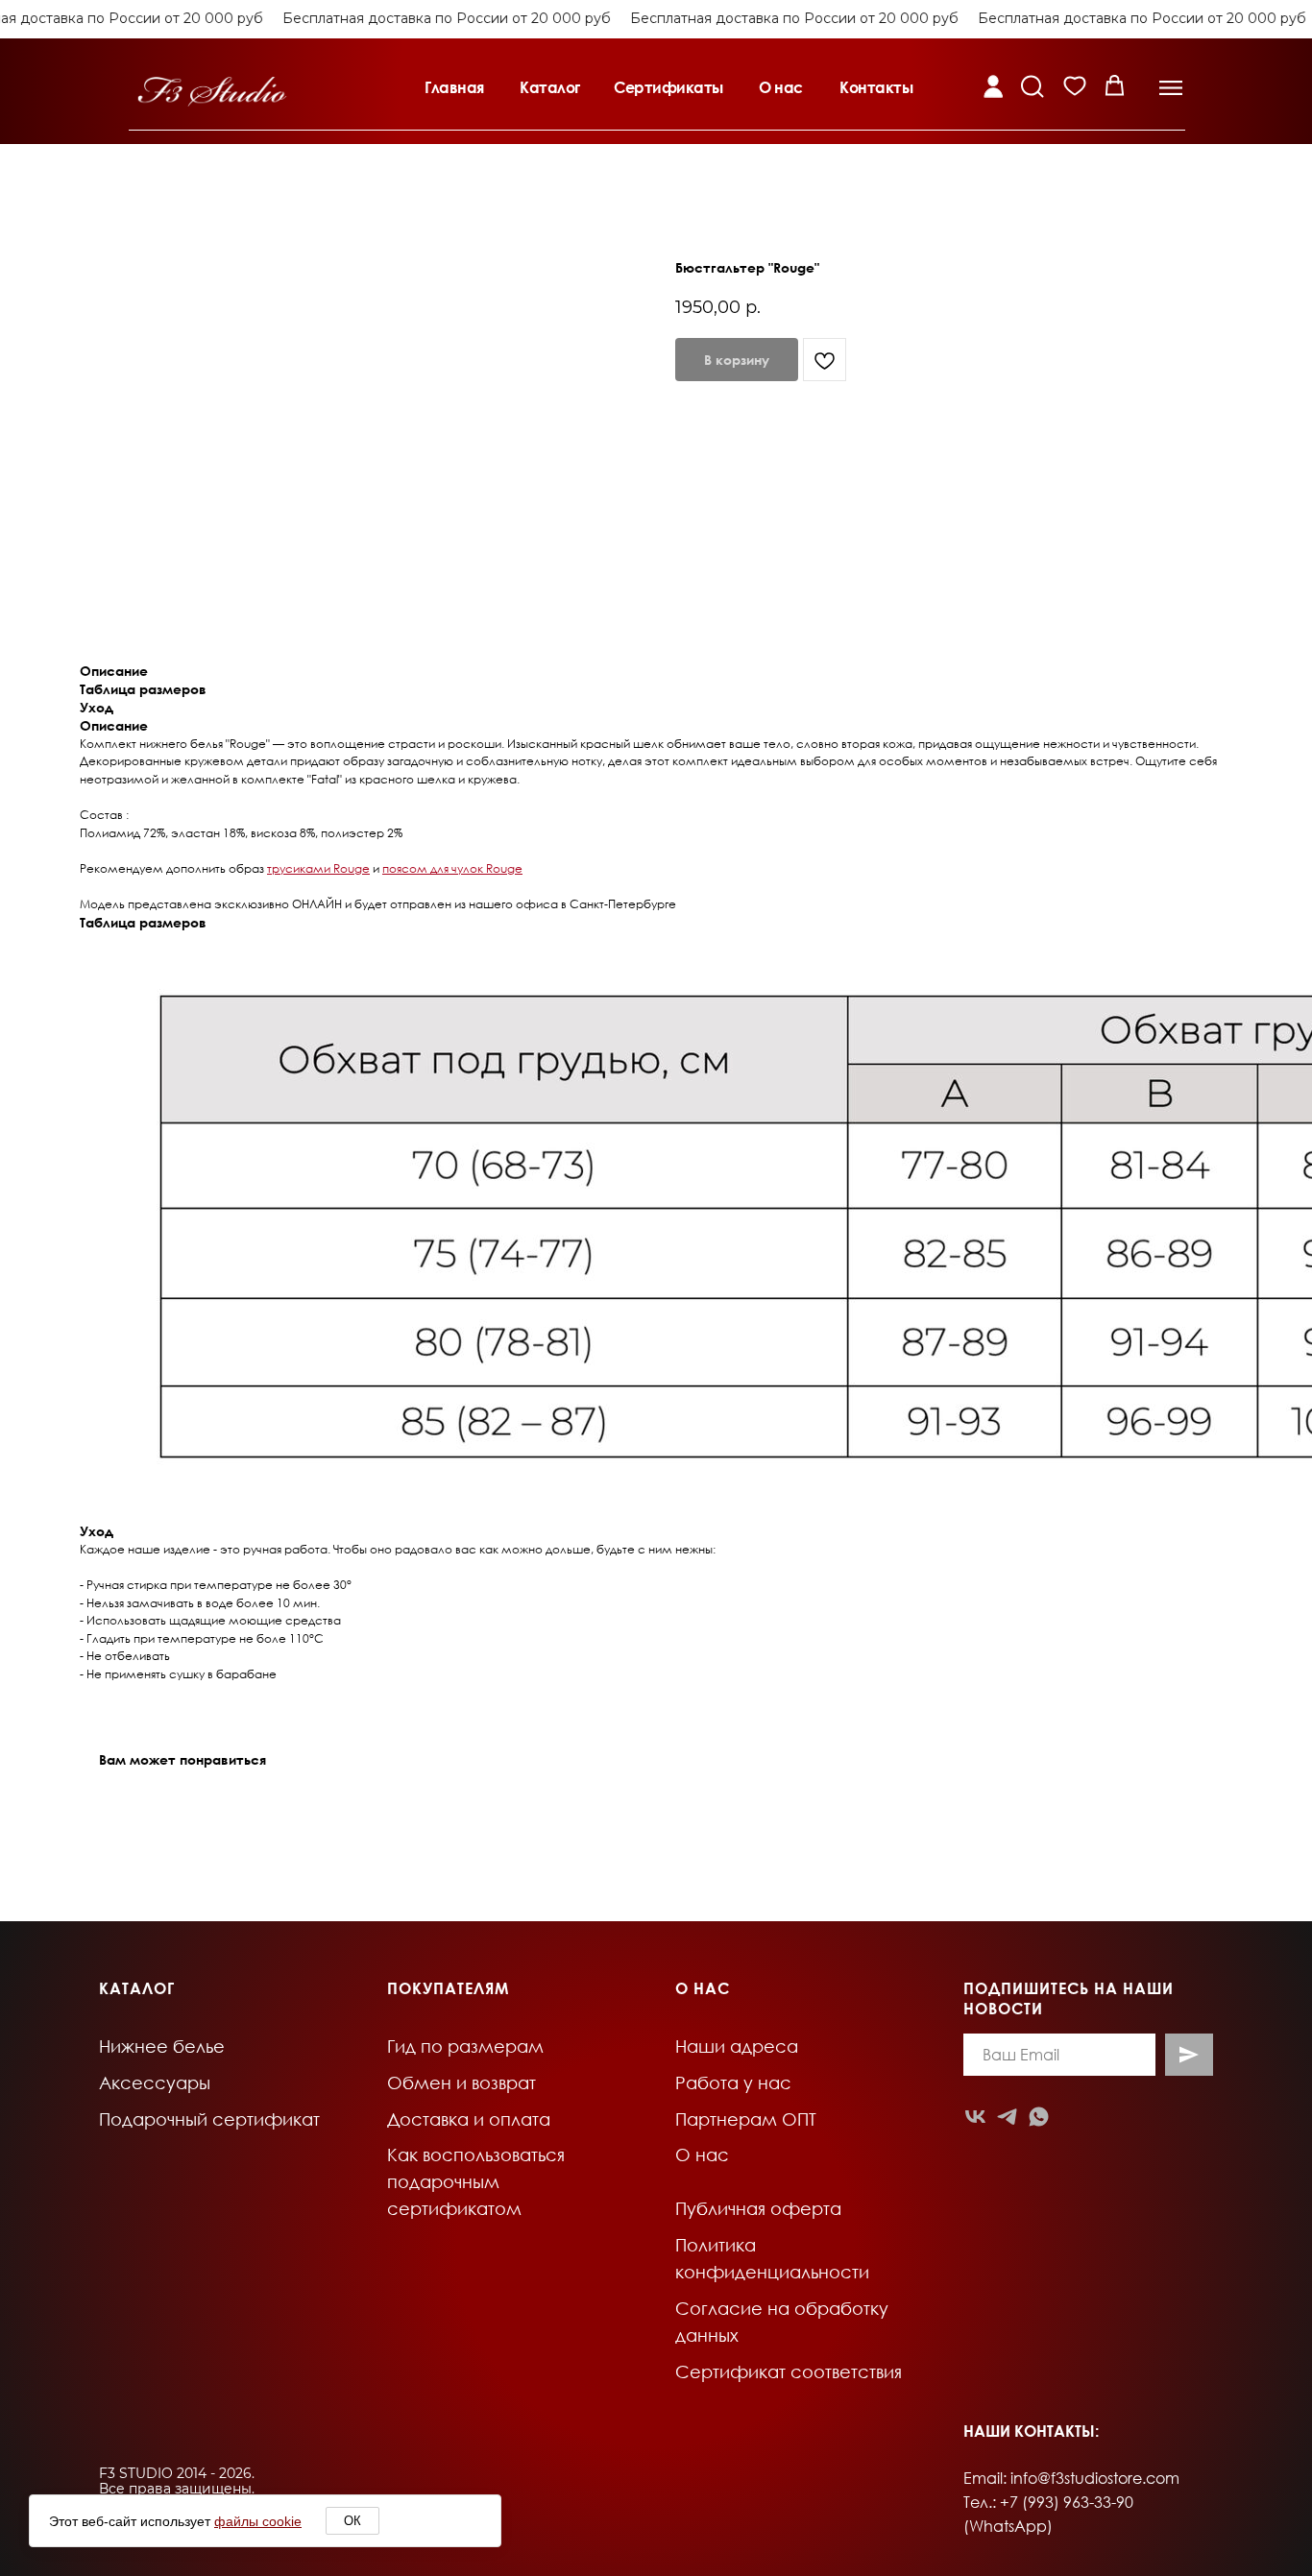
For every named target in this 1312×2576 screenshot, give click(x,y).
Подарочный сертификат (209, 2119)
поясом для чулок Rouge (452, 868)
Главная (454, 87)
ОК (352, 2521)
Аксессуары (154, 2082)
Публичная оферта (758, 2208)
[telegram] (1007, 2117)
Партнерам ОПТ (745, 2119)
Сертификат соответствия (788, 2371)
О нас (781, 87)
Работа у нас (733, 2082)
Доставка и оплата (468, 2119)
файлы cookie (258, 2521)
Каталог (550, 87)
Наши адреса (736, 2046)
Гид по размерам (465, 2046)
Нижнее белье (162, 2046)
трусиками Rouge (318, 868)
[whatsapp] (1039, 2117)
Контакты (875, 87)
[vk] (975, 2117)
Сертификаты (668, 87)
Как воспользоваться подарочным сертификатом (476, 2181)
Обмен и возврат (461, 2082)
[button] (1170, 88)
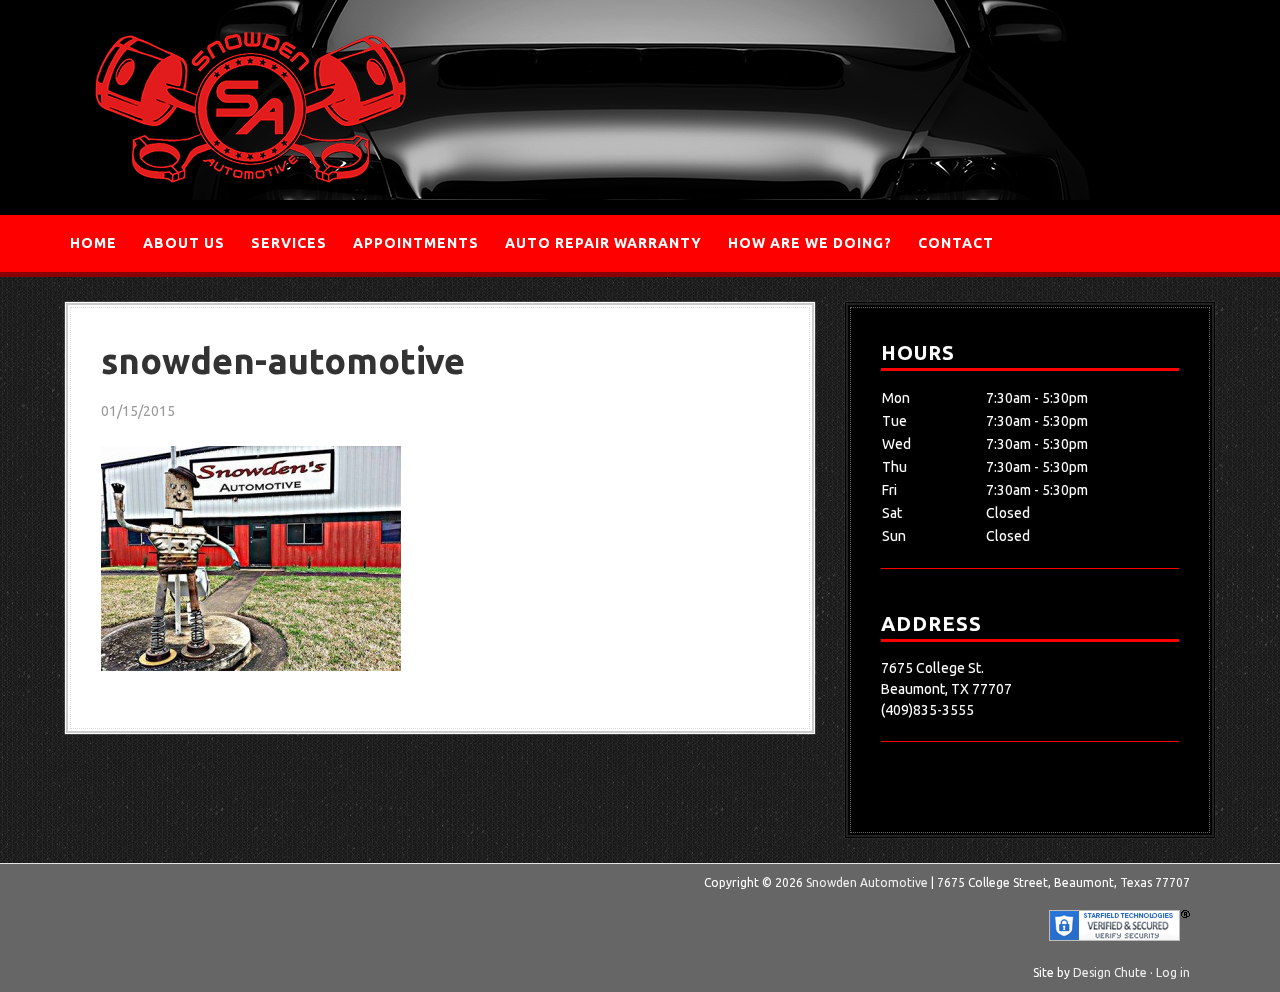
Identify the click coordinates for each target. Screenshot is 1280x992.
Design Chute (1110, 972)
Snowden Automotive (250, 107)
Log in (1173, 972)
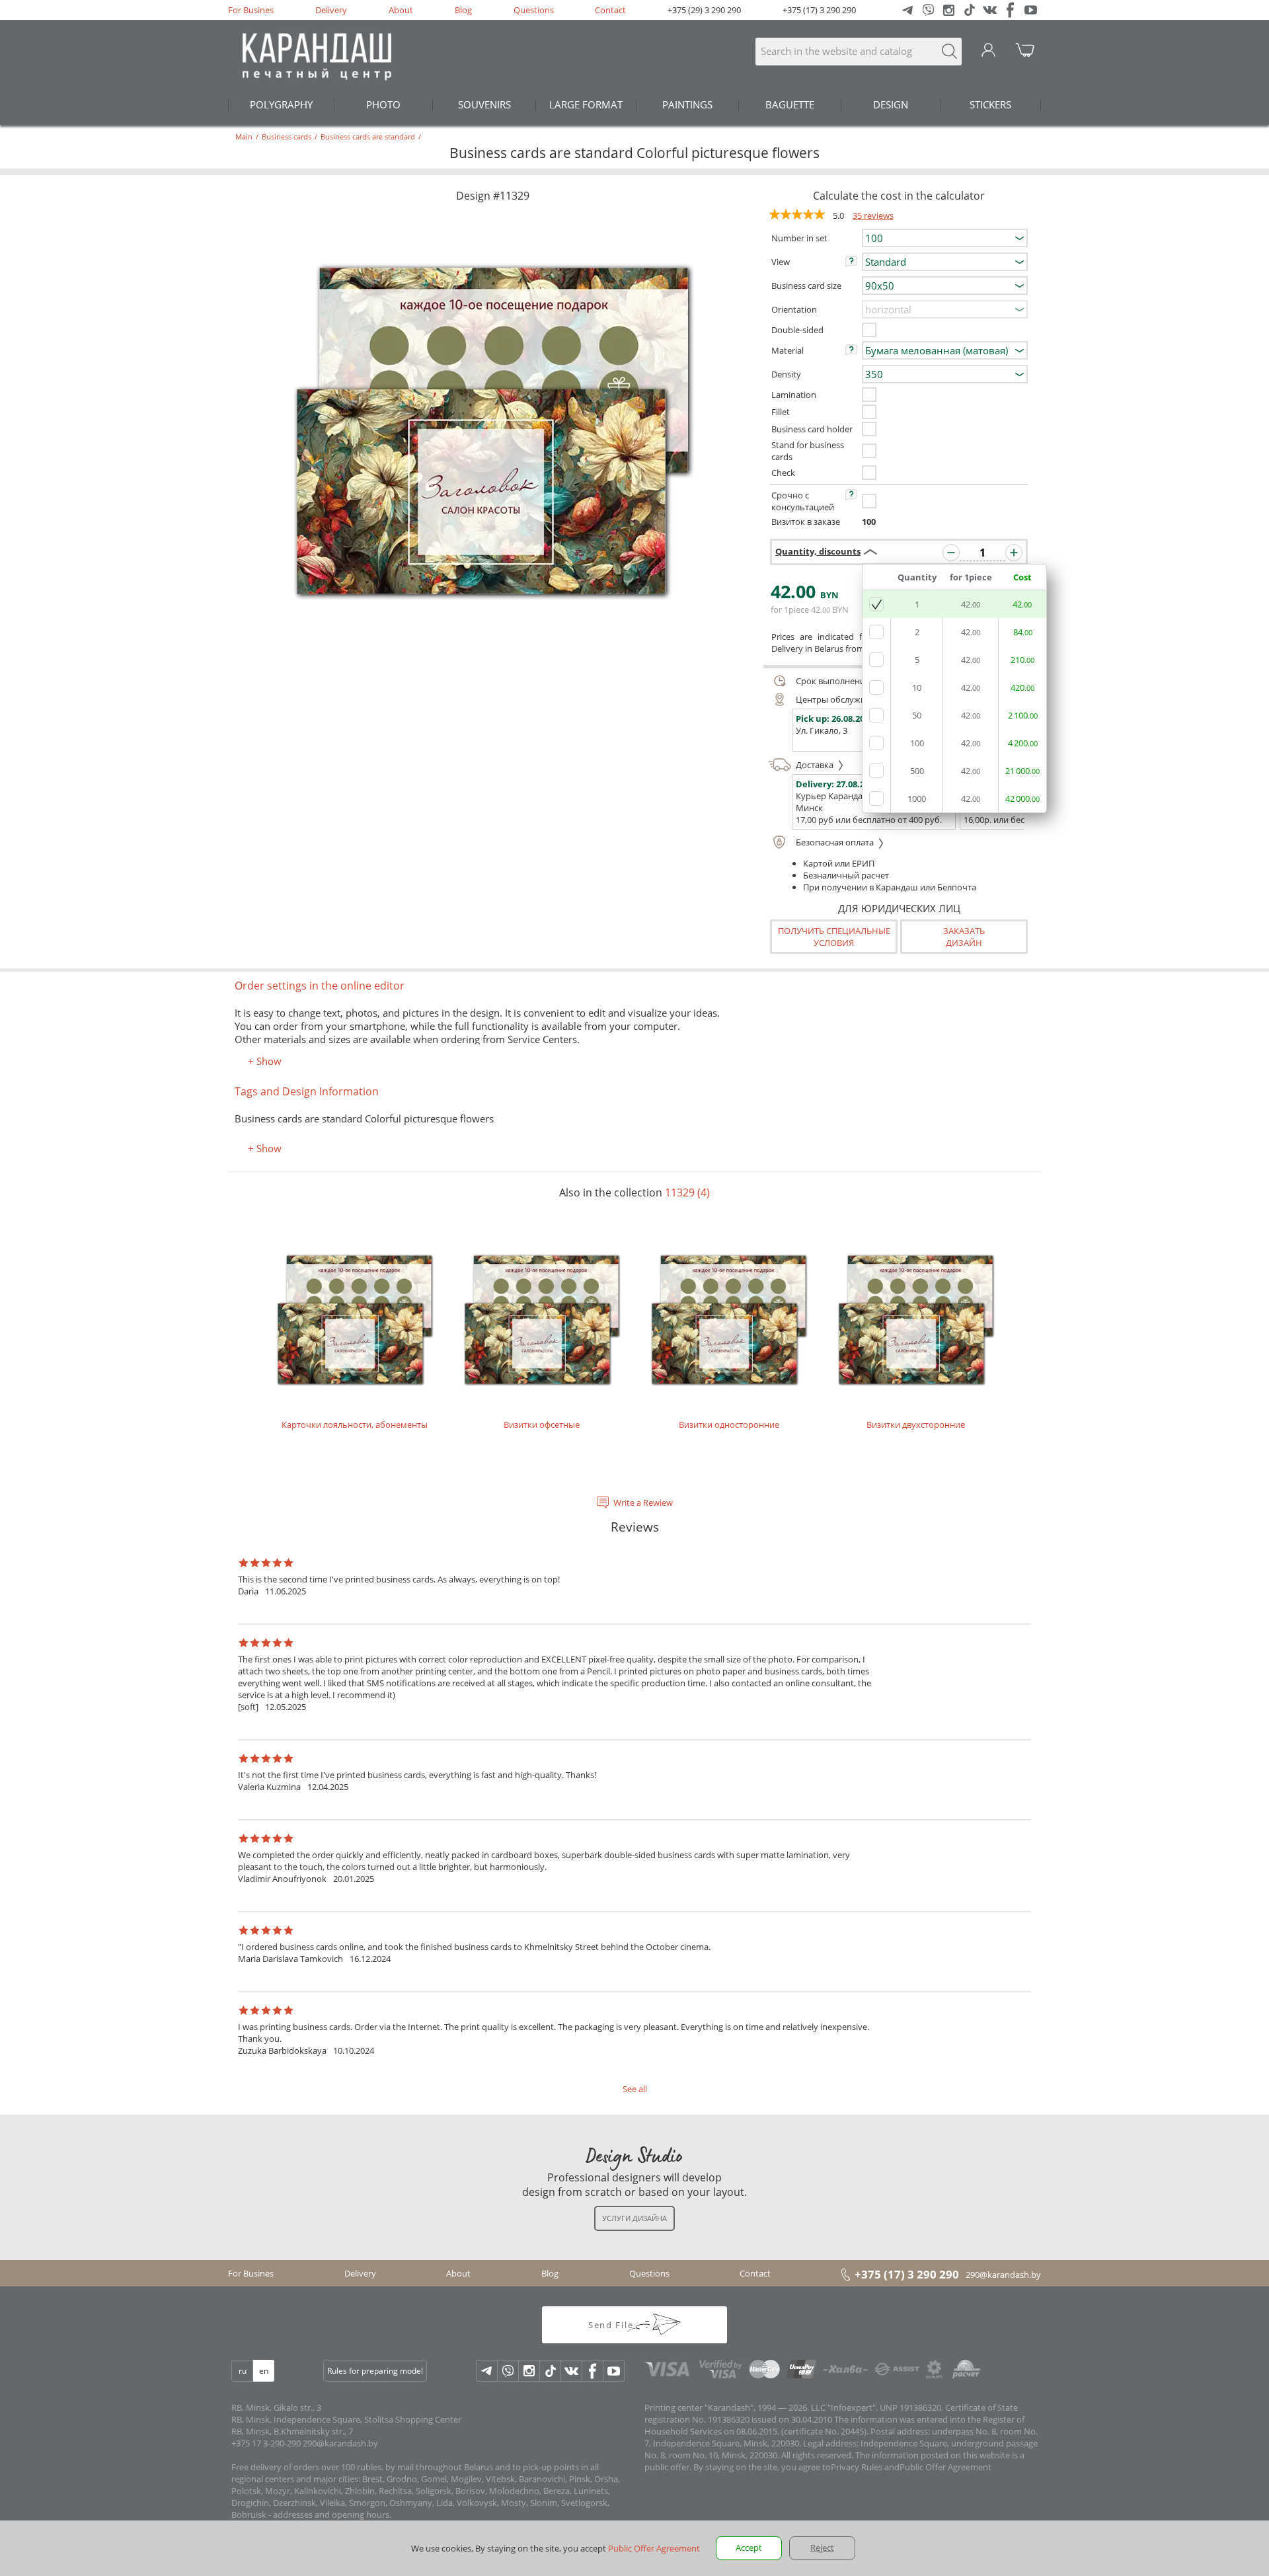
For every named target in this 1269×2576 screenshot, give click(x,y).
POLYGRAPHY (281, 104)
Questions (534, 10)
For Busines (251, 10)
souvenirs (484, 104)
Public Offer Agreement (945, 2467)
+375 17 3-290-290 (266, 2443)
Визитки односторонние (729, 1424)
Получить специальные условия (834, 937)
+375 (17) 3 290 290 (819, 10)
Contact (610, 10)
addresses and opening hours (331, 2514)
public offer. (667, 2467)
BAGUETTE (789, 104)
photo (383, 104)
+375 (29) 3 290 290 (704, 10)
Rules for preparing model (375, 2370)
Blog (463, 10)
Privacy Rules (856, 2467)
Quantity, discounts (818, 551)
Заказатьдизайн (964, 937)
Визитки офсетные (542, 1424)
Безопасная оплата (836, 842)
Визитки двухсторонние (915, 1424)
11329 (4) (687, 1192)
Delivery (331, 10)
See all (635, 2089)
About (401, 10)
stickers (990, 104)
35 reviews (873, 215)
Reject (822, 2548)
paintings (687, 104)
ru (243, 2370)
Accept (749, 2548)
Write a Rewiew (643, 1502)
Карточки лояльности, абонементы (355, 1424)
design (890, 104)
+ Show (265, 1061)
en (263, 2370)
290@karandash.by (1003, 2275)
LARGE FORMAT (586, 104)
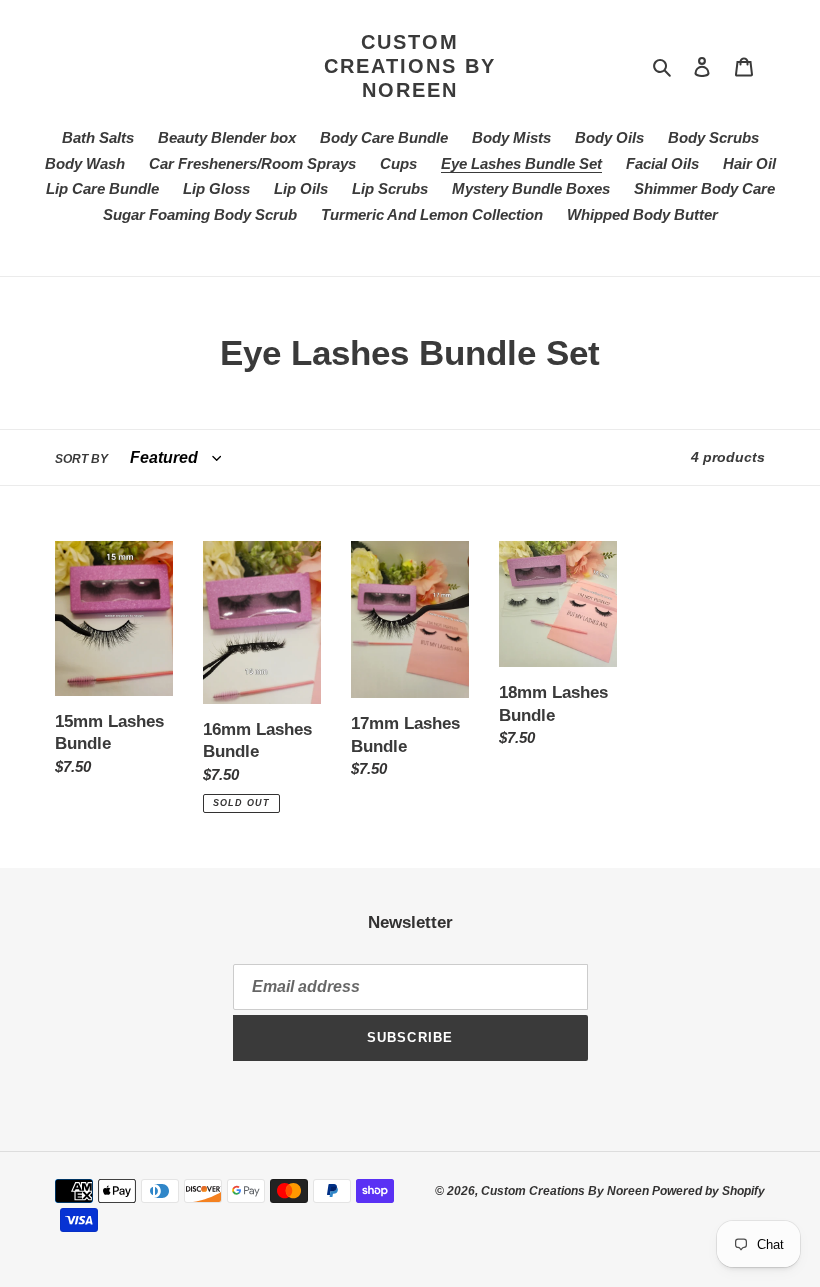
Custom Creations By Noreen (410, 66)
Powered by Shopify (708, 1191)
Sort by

_ _ _ _

**Instructions for the task**
Repeat the material above word for word but skip the images.

**Answer to this problem**
For every named target in this 1312×2576 screenshot, give click(x,y).
Подарочный сертификат (209, 2119)
поясом для чулок Rouge (452, 868)
Главная (454, 87)
ОК (352, 2521)
Аксессуары (154, 2082)
Публичная оферта (758, 2208)
[telegram] (1007, 2117)
Партнерам ОПТ (745, 2119)
Сертификат соответствия (788, 2371)
О нас (781, 87)
Работа у нас (733, 2082)
Доставка и оплата (468, 2119)
файлы cookie (258, 2521)
Каталог (550, 87)
Наши адреса (736, 2046)
Гид по размерам (465, 2046)
Нижнее белье (162, 2046)
трусиками Rouge (318, 868)
[whatsapp] (1039, 2117)
Контакты (875, 87)
[vk] (975, 2117)
Сертификаты (668, 87)
Как воспользоваться подарочным сертификатом (476, 2181)
Обмен и возврат (461, 2082)
[button] (1170, 88)
Identify the click coordinates for each target. Screenshot is 1280x992.
Design Chute (1110, 972)
Snowden Automotive (250, 107)
Log in (1173, 972)
For every named target in this 1269×2576 screenshot, give click(x,y).
POLYGRAPHY (281, 104)
Questions (534, 10)
For Busines (251, 10)
souvenirs (484, 104)
Public Offer Agreement (945, 2467)
+375 17 3-290-290 (266, 2443)
Визитки односторонние (729, 1424)
Получить специальные условия (834, 937)
+375 (17) 3 290 290 (819, 10)
Contact (610, 10)
addresses and opening hours (331, 2514)
public offer. (667, 2467)
BAGUETTE (789, 104)
photo (383, 104)
+375 (29) 3 290 290 (704, 10)
Rules for preparing model (375, 2370)
Blog (463, 10)
Privacy Rules (856, 2467)
Quantity, discounts (818, 551)
Заказатьдизайн (964, 937)
Визитки офсетные (542, 1424)
Безопасная оплата (836, 842)
Визитки двухсторонние (915, 1424)
11329 (4) (687, 1192)
Delivery (331, 10)
See all (635, 2089)
About (401, 10)
stickers (990, 104)
35 reviews (873, 215)
Reject (822, 2548)
paintings (687, 104)
ru (243, 2370)
Accept (749, 2548)
Write a Rewiew (643, 1502)
Карточки лояльности, абонементы (355, 1424)
design (890, 104)
+ Show (265, 1061)
en (263, 2370)
290@karandash.by (1003, 2275)
LARGE FORMAT (586, 104)
Custom Creations By Noreen (410, 66)
Powered by Shopify (708, 1191)
Sort by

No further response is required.